From the Guidelines
Nirsevimab is recommended as a single dose for all infants under 8 months of age during their first RSV season, and for certain high-risk children aged 8-19 months during their second RSV season. The standard dose is 50mg for infants weighing less than 5kg and 100mg for those weighing 5kg or more, administered as an intramuscular injection 1. This monoclonal antibody provides passive immunity against RSV for approximately 5 months, covering the typical RSV season. Unlike traditional vaccines that stimulate the immune system to produce antibodies, nirsevimab directly provides ready-made antibodies that target the RSV F protein, preventing the virus from entering cells and causing infection.
Key Points
- The timing of administration should ideally occur before or at the beginning of RSV season, which typically runs from fall through spring in temperate climates 1.
- Side effects are generally mild and may include injection site reactions, rash, or fever.
- This preventive measure significantly reduces the risk of RSV-related lower respiratory tract infections and hospitalizations in infants.
- High-risk children aged 8-19 months who are recommended to receive nirsevimab include those with chronic lung disease of prematurity, severe immunocompromise, cystic fibrosis, and American Indian or Alaska Native children 1.
Administration Guidelines
- Providers should administer nirsevimab to infants aged <8 months and to infants and children aged 8–19 months who are at increased risk for severe RSV disease beginning shortly before the start of the RSV season 1.
- Infants born shortly before or during the RSV season should receive nirsevimab within 1 week of birth.
- Nirsevimab administration can occur during the birth hospitalization or in the outpatient setting.
Public Health Implications
- Nirsevimab can prevent severe RSV disease among infants and children aged <20 months at increased risk for severe RSV disease 1.
- Only a single dose of nirsevimab is recommended for an RSV season.
From the FDA Drug Label
The safety and effectiveness of BEYFORTUS have not been established in children older than 24 months of age. Following IM administration of nirsevimab-alip in adults, RSV neutralizing antibody levels in serum were approximately 4 times higher than baseline at 8 hours after nirsevimab-alip dosing, and maximum levels were reached by day 6 following IM administration of nirsevimab-alip in adults Duration of Protection Based on clinical data, the duration of protection offered by a single dose of BEYFORTUS extends through 5 months. The recommended use of the RSV vaccine, specifically nirsevimab, is for infants and children less than or equal to 24 months of age.
- Key Points:
- The vaccine is administered via intramuscular injection.

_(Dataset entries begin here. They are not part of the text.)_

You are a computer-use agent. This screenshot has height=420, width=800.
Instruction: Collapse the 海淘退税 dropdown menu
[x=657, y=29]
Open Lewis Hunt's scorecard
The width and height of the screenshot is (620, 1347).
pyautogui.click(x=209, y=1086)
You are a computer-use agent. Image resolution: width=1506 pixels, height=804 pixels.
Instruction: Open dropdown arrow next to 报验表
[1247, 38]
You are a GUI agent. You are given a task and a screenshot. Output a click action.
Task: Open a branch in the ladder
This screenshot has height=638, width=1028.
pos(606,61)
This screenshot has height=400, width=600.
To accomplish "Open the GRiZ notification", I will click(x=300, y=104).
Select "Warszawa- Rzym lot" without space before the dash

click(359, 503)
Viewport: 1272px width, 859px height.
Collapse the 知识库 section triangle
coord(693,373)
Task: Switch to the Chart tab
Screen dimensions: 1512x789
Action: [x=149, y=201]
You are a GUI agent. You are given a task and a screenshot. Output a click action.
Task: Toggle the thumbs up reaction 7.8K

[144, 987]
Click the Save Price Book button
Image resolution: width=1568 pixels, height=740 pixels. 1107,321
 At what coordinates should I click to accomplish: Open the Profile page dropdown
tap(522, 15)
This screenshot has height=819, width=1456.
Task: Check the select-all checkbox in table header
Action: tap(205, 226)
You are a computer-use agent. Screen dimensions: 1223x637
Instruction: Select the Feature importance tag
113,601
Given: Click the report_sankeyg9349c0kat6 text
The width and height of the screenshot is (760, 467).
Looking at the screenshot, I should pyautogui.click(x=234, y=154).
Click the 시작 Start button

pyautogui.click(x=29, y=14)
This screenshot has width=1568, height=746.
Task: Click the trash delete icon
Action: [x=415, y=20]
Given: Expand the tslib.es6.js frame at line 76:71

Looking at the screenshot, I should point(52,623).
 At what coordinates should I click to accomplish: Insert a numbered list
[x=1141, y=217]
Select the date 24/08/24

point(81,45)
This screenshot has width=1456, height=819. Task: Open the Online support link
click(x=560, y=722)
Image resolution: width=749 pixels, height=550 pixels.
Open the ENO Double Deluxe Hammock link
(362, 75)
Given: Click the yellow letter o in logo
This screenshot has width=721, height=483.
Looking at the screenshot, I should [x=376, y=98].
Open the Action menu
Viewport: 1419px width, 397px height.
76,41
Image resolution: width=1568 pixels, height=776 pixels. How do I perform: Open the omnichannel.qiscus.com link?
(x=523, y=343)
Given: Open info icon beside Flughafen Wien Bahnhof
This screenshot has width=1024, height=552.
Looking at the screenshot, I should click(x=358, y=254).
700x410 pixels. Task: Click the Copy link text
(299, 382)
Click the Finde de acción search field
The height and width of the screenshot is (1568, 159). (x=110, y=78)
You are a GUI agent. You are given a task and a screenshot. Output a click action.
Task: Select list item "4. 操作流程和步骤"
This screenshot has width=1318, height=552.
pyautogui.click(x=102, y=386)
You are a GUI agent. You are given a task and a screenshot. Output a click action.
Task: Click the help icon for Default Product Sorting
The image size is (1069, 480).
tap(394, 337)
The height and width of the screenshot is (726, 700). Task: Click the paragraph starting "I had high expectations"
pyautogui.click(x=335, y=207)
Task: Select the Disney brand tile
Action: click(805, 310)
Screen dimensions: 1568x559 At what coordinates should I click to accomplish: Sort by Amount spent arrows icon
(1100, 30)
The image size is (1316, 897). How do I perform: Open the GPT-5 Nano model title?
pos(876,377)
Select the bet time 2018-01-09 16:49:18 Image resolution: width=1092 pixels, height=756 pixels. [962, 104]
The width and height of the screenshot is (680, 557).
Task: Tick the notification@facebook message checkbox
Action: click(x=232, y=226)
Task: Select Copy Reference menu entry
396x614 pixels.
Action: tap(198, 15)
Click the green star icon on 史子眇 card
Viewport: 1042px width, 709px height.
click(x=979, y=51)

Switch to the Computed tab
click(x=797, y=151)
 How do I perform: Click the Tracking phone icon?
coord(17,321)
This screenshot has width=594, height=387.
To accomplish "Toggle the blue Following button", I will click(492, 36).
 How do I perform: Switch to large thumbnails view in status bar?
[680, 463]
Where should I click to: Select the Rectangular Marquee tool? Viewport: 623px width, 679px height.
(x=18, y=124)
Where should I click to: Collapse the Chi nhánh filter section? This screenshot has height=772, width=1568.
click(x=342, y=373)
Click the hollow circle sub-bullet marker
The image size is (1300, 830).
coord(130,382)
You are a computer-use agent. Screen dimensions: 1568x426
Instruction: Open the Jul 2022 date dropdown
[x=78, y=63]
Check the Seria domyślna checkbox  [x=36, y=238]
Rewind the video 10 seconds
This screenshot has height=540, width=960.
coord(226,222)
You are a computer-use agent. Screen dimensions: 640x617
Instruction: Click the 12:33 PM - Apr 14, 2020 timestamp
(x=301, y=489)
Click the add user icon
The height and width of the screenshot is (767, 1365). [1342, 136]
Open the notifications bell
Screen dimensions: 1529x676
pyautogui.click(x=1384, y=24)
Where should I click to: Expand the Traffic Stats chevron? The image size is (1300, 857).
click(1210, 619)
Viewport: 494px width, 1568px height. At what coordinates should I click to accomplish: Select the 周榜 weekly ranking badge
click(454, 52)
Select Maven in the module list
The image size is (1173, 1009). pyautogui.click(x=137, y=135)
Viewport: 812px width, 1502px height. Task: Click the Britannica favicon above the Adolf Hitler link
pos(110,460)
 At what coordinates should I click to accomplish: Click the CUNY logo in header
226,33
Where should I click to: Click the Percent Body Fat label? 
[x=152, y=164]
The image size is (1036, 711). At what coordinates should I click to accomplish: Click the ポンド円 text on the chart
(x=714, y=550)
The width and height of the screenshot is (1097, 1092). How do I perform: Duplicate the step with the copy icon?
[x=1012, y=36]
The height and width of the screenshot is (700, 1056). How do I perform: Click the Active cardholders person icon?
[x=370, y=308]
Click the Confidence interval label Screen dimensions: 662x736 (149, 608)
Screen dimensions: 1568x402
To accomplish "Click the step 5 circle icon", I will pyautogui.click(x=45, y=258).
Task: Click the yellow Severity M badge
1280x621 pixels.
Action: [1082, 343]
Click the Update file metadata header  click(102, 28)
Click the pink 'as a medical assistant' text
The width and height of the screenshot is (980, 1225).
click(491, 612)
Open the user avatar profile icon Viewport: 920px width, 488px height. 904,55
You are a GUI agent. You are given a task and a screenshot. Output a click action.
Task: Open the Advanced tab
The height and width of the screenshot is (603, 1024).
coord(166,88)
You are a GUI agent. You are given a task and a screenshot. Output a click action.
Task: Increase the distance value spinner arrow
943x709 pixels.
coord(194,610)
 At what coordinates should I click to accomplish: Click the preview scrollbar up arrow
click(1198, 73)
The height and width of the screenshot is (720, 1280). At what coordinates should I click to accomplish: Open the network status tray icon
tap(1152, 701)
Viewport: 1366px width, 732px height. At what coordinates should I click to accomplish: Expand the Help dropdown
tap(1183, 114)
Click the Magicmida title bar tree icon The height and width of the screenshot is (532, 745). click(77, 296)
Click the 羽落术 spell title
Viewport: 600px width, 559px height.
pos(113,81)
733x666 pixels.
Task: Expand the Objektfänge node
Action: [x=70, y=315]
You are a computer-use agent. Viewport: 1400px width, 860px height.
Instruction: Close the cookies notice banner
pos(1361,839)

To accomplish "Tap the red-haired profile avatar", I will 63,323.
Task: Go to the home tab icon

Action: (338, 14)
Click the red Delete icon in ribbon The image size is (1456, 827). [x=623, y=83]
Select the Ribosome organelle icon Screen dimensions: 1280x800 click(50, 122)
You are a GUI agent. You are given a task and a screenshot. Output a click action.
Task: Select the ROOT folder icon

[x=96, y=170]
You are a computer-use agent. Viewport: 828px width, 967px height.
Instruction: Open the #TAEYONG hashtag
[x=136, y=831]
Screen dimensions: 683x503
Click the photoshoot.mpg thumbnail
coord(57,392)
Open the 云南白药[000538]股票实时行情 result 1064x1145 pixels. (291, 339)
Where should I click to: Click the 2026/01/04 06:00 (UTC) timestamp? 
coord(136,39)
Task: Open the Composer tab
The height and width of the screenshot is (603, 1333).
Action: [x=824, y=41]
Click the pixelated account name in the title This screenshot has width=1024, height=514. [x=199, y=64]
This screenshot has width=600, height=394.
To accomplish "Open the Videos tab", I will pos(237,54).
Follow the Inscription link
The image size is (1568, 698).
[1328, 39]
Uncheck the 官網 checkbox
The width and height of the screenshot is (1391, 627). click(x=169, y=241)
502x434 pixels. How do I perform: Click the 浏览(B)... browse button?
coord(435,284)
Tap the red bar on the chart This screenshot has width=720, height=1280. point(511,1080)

- The duration of protection is approximately 5 months.
- The safety and effectiveness have not been established in children older than 24 months of age or in adults 2
From the Research
RSV Vaccine Overview
- The RSV vaccine, specifically nirsevimab, is a monoclonal antibody designed to protect against Respiratory Syncytial Virus (RSV) infection.
- RSV is a major cause of lower respiratory tract infection and hospitalization in infants 3, 4, 5, 6, 7.
Recommended Use of Nirsevimab
- Nirsevimab is recommended for administration to all infants <8 months of age and for children 8 to 19 months of age who are at increased risk for severe RSV disease 5.
- The Advisory Committee on Immunization Practices (ACIP) and American Academy of Pediatrics (AAP) have recommended nirsevimab for use in infants 5.
- A single injection of nirsevimab administered before the RSV season has been shown to protect healthy late-preterm and term infants from medically attended RSV-associated lower respiratory tract infection 3.
Efficacy and Safety of Nirsevimab
- Studies have demonstrated the efficacy and safety of nirsevimab in preventing RSV infection among infants, with a significant reduction in the risk of medically attended RSV-related infection and hospitalization due to RSV infection 3, 4, 6.
- The estimated effectiveness of nirsevimab was 88.7% (95% confidence interval, 69.6-95.8) in preventing hospitalizations for RSV infection 6.
- Nirsevimab has been shown to be well-tolerated, with no significant difference in adverse events leading to death or adverse events of special interest compared to placebo 4.